Consigne A:
Citez, dans l'entretien sur la lanterne magique, tout le passage allant de « 1Directeur scientifique du » jusqu'à « 28 décembre 2010). ».
Consigne B:
D'après l'entretien sur la lanterne magique, quel nom Christiaan Huygens donne-t-il à l'appareil après l'avoir utilisé devant sa famille ?

Texte présenté:
————
1Directeur scientifique du patrimoine de la Cinémathèque française, où il dirige le Conservatoire des techniques cinématographiques, Laurent Mannoni a réalisé plusieurs expositions sur le thème de la naissance du cinéma et publié de nombreux ouvrages à ce sujet [1]. La dernière exposition, intitulée Lanterne magique et film peint. 400 ans de cinéma, s’est tenue du 14 octobre 2009 au 28 mars 2010 à la Cinémathèque française et l’ouvrage homonyme, coécrit avec Donata Pesenti Campagnoni, a été publié aux éditions de La Martinière. Laurent Mannoni revient ici sur cette technique pluricentenaire et sur ses effets esthétiques et spectaculaires (propos recueillis à Paris, le 28 décembre 2010).
2Thierry Lefebvre : La lanterne dite « magique » est une invention du xviie siècle. Peut-on dater précisément sa naissance ?
3Laurent Mannoni : Elle a été mise au point, ou en tout cas révélée et propagée, par un astronome hollandais, Christiaan Huygens (1629-1695). Il l’utilise pour la première fois en 1659 devant sa famille et choisit de projeter un squelette animé, grâce à une plaque de verre peinte à la main et mécanisée. Immédiatement conscient de ses effets spectaculaires, il la baptise « lanterne de peur ». Pour un protestant et scientifique rigoriste comme Huygens, ces applications de l’instrument posent problème : la lanterne est certes digne d’intérêt scientifique, il compte même l’inclure dans son ouvrage sur la dioptrique mais, dans le même temps, il a du mal à accepter l’idée que cet appareil puisse avoir des usages récréatifs. Lorsque son père, qui est poète, lui demande l’autorisation de se servir de la lanterne afin de donner un spectacle à la cour du Louvre, devant Louis XIV, Christian Huygens prétexte avoir perdu le secret : il a peur que son nom reste lié à la machine.
————
Partie des données:
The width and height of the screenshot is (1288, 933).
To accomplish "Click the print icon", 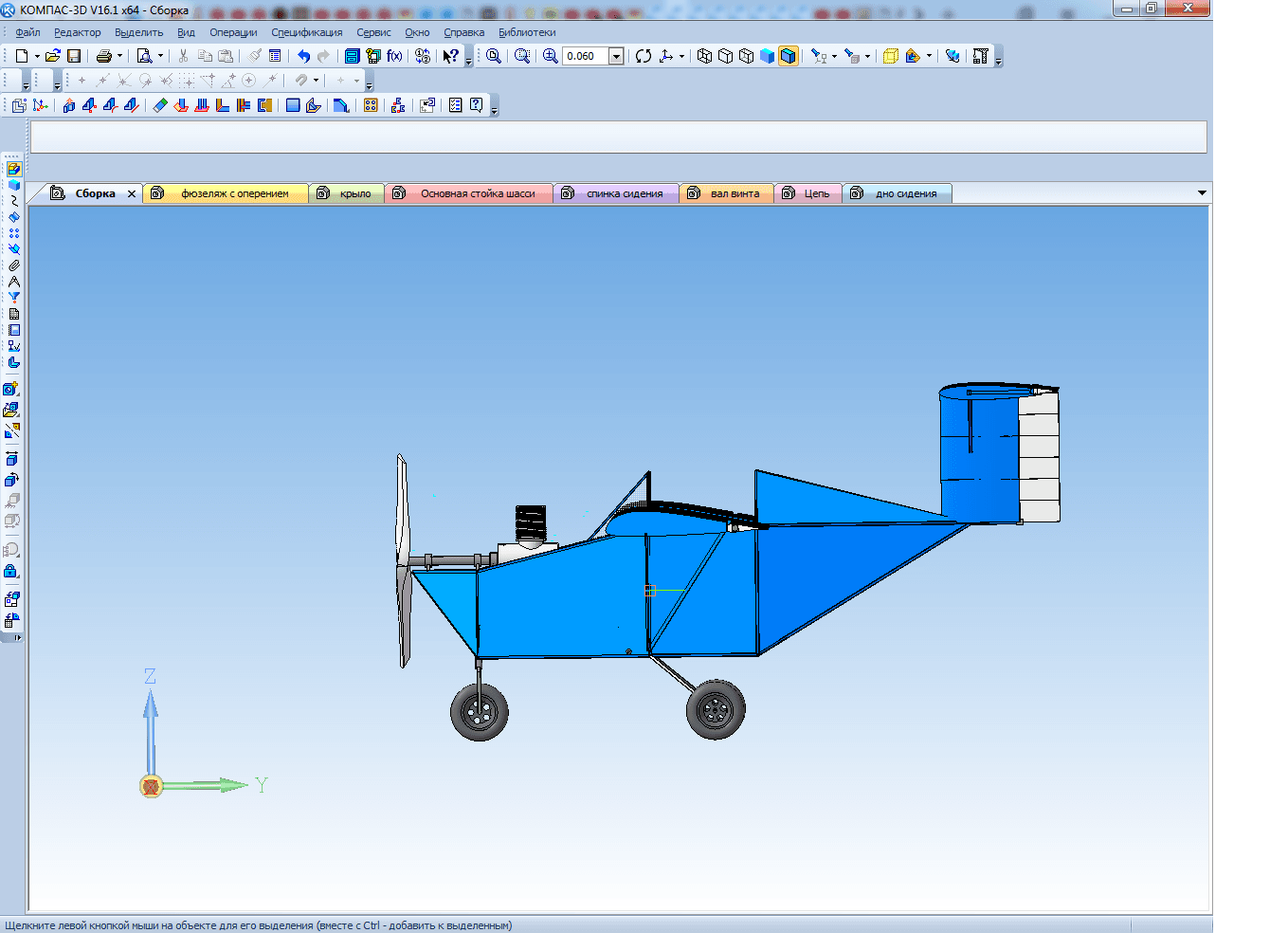I will (104, 56).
————
Réponse attendue A:
1Directeur scientifique du patrimoine de la Cinémathèque française, où il dirige le Conservatoire des techniques cinématographiques, Laurent Mannoni a réalisé plusieurs expositions sur le thème de la naissance du cinéma et publié de nombreux ouvrages à ce sujet [1]. La dernière exposition, intitulée Lanterne magique et film peint. 400 ans de cinéma, s’est tenue du 14 octobre 2009 au 28 mars 2010 à la Cinémathèque française et l’ouvrage homonyme, coécrit avec Donata Pesenti Campagnoni, a été publié aux éditions de La Martinière. Laurent Mannoni revient ici sur cette technique pluricentenaire et sur ses effets esthétiques et spectaculaires (propos recueillis à Paris, le 28 décembre 2010).

Réponse attendue B:
Il la baptise « lanterne de peur ».